The idea that the “network is the computer” is great from a theoretic point of view, but pragmatically speaking, the law of leaky abstractions are going to bite you in the rear so fast you won't have time to sit down and enjoy the fruits of your labor.
____________
1. An algorithm is not software. So, AaaS/AAS is still SaaS. Let's call a spade a spade.
Wolfram Alpha definitely comes to mind here. In their saas enterprise solution(http://www.wolframalpha.com/enterprise/index.html), you provide the datasets and they provide the algorithms via their computation engine.
Doesn't this already partly exist? Things like Yahoo term extractor do have the same feeling to it.
How is this different from software as a service. Software is comprised of, among other things, algorithms. I don't see why there should be a stand alone AAS category.
I agree with you that for algorithms that can scale very well on a single multicore machine it doesn't make any sense. But for machine learning where training a classifier on 500K points (~100MB), the network delay is a few seconds but the actual training takes hours of even days. Now if you can use a cluster on amazon, you can make it minutes.
I think what you've identified is that some APIs are about getting data into and out of an existing system that sort of lives on its own — e.g., Twitter's, FourSquare's, Flickr's.
Then, other APIs are about abstracting certain problems and simplifying them to a simple API call. These are “algorithms as a service”.
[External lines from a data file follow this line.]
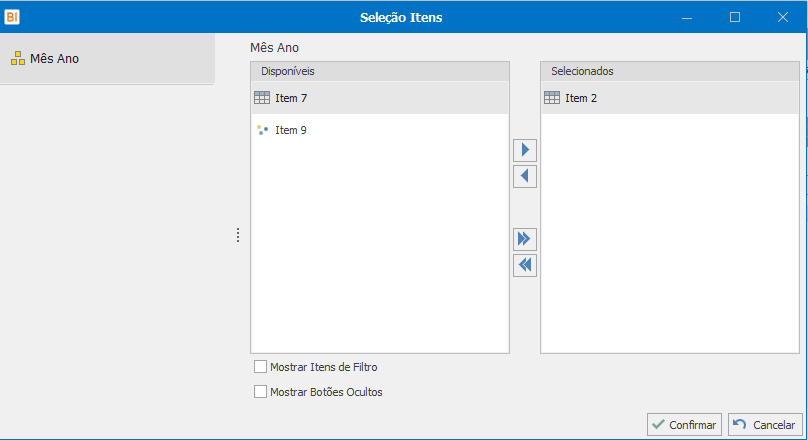Click the table icon next to Item 7
Screen dimensions: 808x440
point(262,98)
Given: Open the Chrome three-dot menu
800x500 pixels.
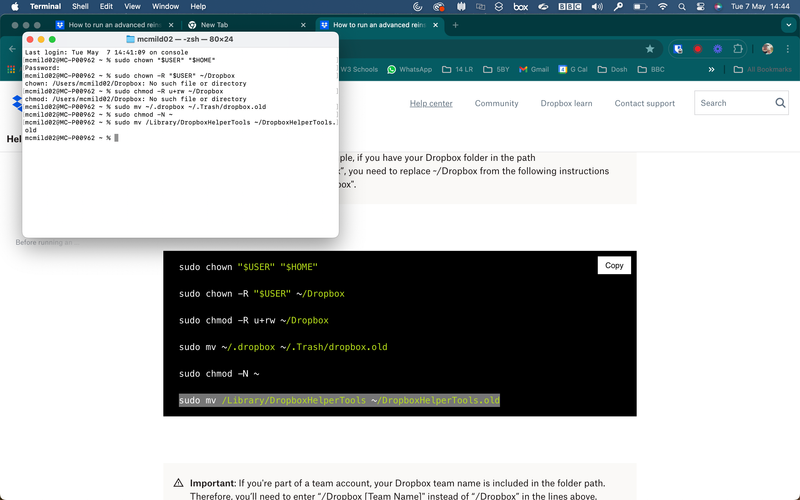Looking at the screenshot, I should [x=787, y=48].
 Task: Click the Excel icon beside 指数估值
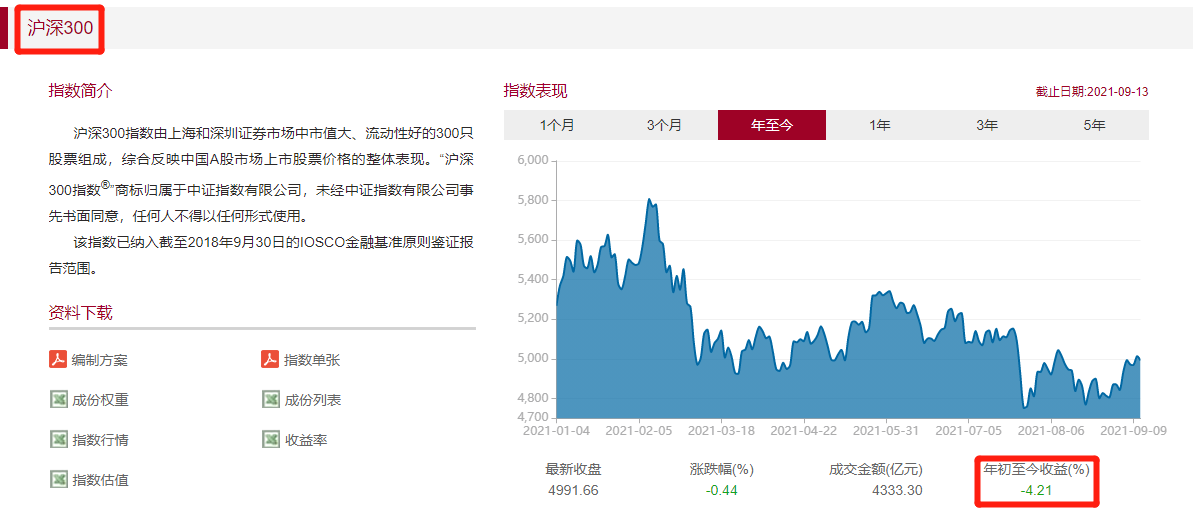click(x=58, y=480)
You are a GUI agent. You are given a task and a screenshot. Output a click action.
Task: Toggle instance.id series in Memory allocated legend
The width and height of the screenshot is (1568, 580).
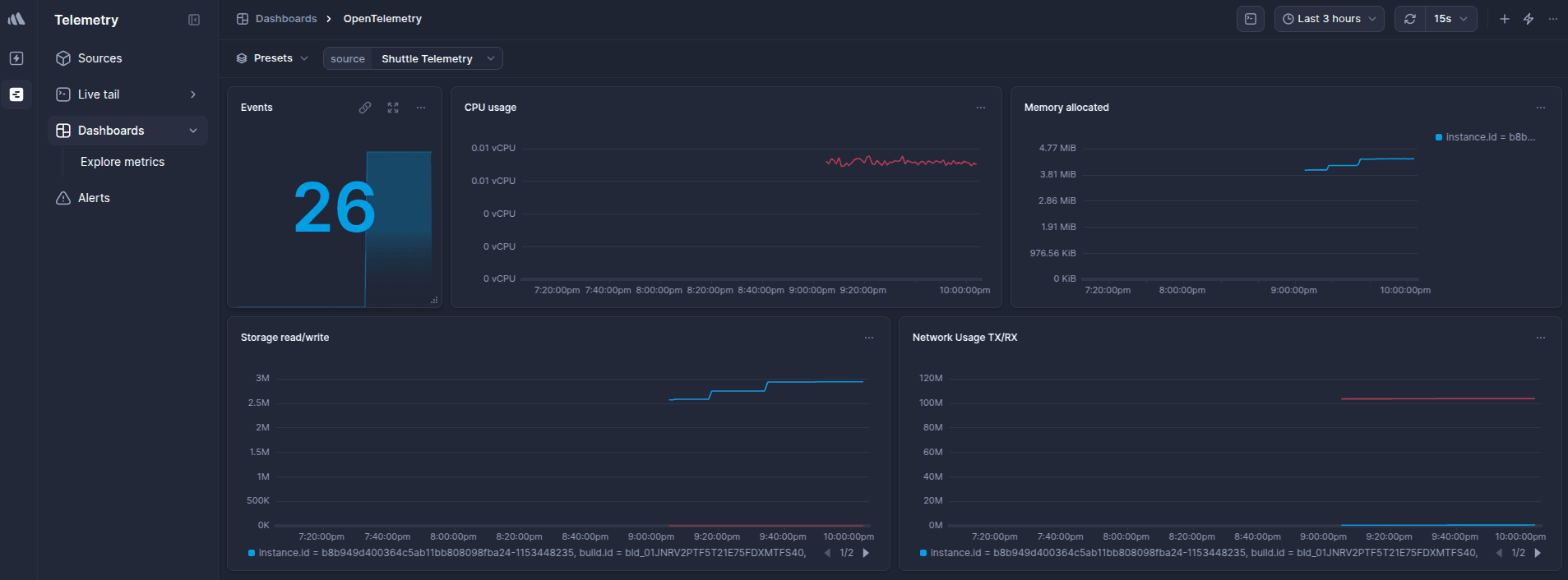(x=1485, y=137)
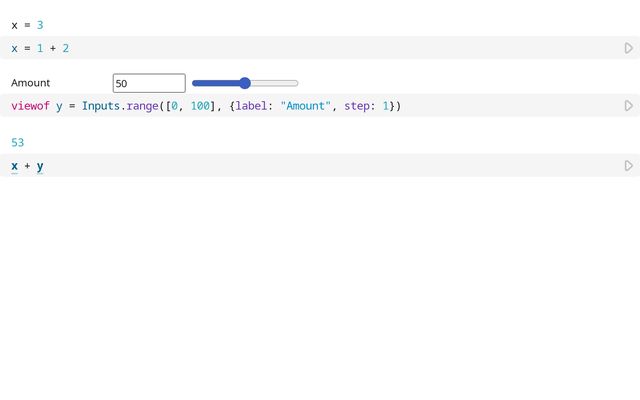Run the x + y cell play icon
Viewport: 640px width, 400px height.
(x=628, y=166)
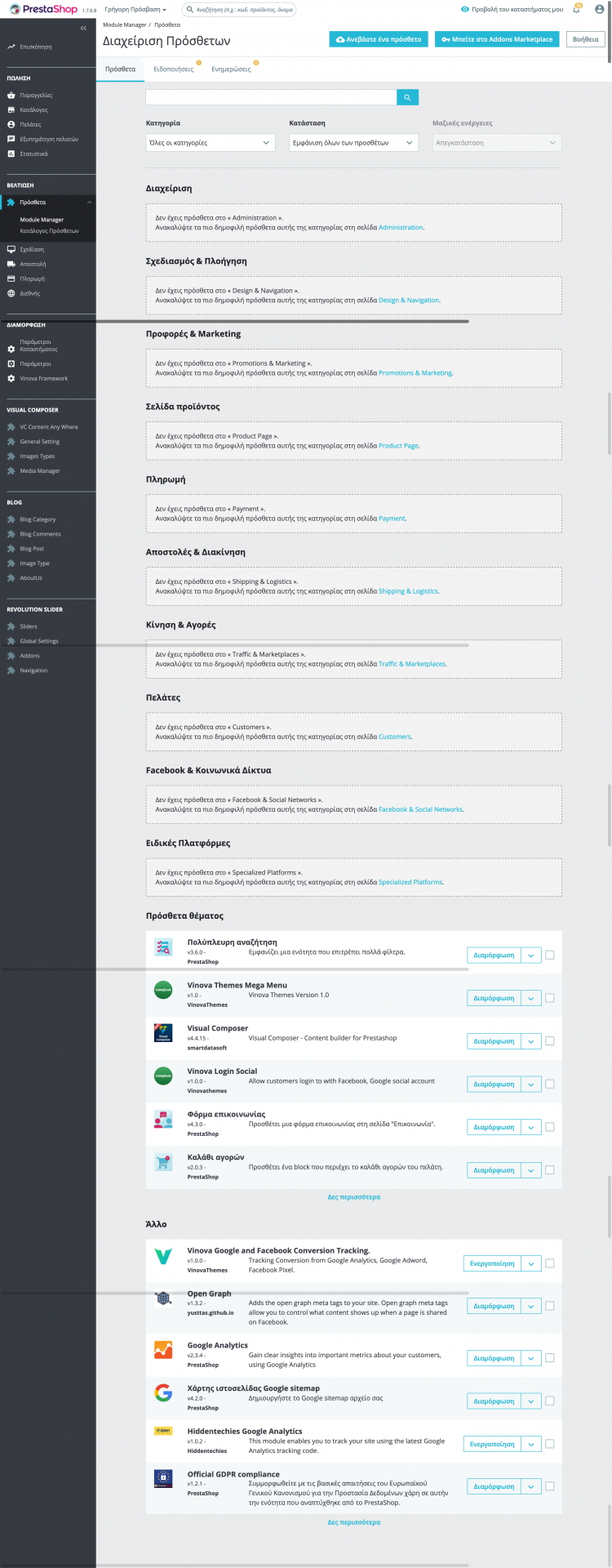612x1568 pixels.
Task: Select the Open Graph module checkbox
Action: (549, 1306)
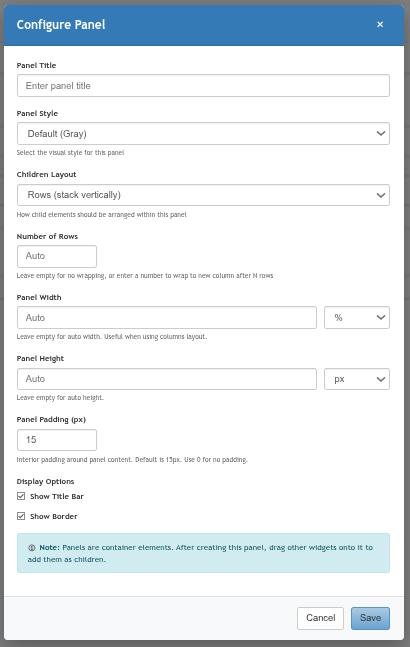
Task: Click the Show Title Bar label text
Action: (57, 496)
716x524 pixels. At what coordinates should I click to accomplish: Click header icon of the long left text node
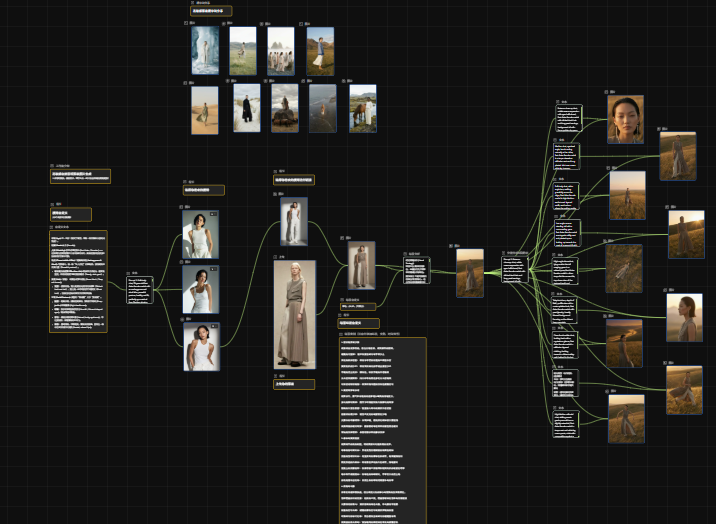click(x=52, y=227)
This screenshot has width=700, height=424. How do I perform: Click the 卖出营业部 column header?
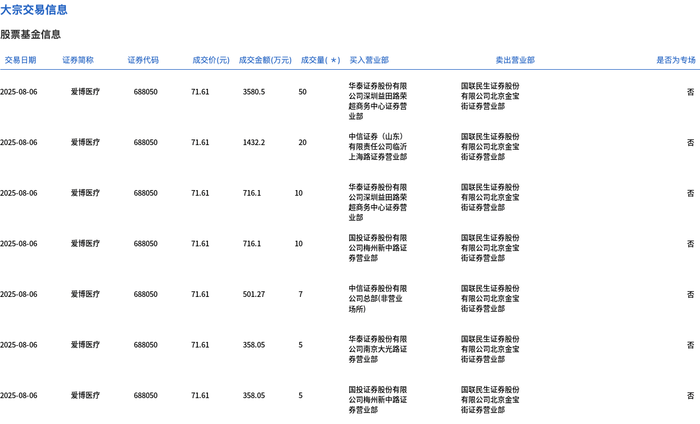pos(515,60)
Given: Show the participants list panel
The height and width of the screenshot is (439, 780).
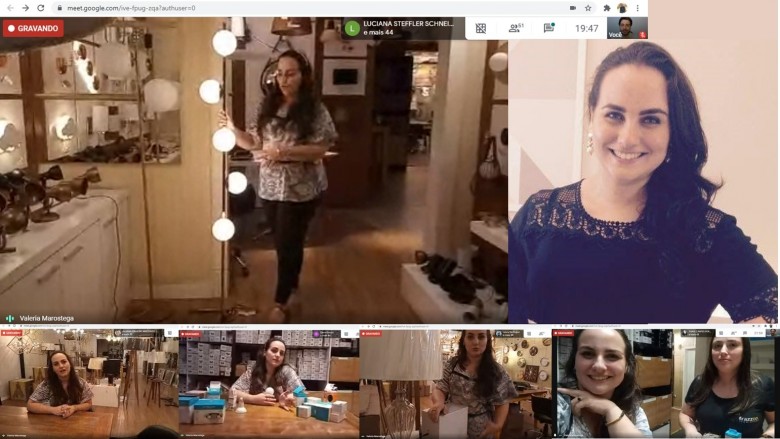Looking at the screenshot, I should [515, 28].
So, in this category I put things like OpenCalais.com (entity extraction algorithms) and SimpleGeo.com (geolocation algorithms). I also put my own startup, Parse.ly, in this category; see http://parse.ly/p3. For Parse.ly, what we're doing is simplifying the following painful steps:
1) parsing and cleaning RSS/Atom feeds and other content sources in near-real-time
2) building personalized “resonance profiles” for different users that can be trained and queried
3) delivering personalized recommendations (Amazon/Netflix-style) of content to users, that can be listed, searched, and filtered
Our whole value proposition is that, yes, you could build algorithms to do personalized recommendations yourself and in-house, but it's hard. There's a lot of infrastructure that goes along with it. Your engineering team will spend months — not days — getting it right. So, why not just plug into our nice API instead?
I don't think it needs a new name — it's just an evolution of APIs and SaaS given the growing needs of developers to build more complex, dynamic applications and their increasing willingness to license best-of-breed 3rd-party platforms to do so.
I think what you've identified is that some APIs are about getting data into and out of an existing system that sort of lives on its own — e.g., Twitter's, FourSquare's, Flickr's.
Then, other APIs are about abstracting certain problems and simplifying them to a simple API call. These are “algorithms as a service”.
So, in this category I put things like OpenCalais.com (entity extraction algorithms) and SimpleGeo.com (geolocation algorithms). I also put my own startup, Parse.ly, in this category; see http://parse.ly/p3 and http://parse.ly/api. For Parse.ly, what we're doing is simplifying the following painful steps:
1) parsing and cleaning RSS/Atom feeds and other content sources in near-real-time
2) building personalized “resonance profiles” for different users that can be trained and queried
3) delivering personalized recommendations (Amazon/Netflix-style) of content to users, that can be listed, searched, and filtered
Our whole value proposition is that, yes, you could build algorithms to do personalized recommendations yourself and in-house, but it's hard. There's a lot of infrastructure that goes along with it. Your engineering team will spend months — not days — getting it right. So, why not just plug into our nice API instead?
I don't think it needs a new name — it's just an evolution of APIs and SaaS given the growing needs of developers to build more complex, dynamic applications and their increasing willingness to license best-of-breed 3rd-party platforms to do so.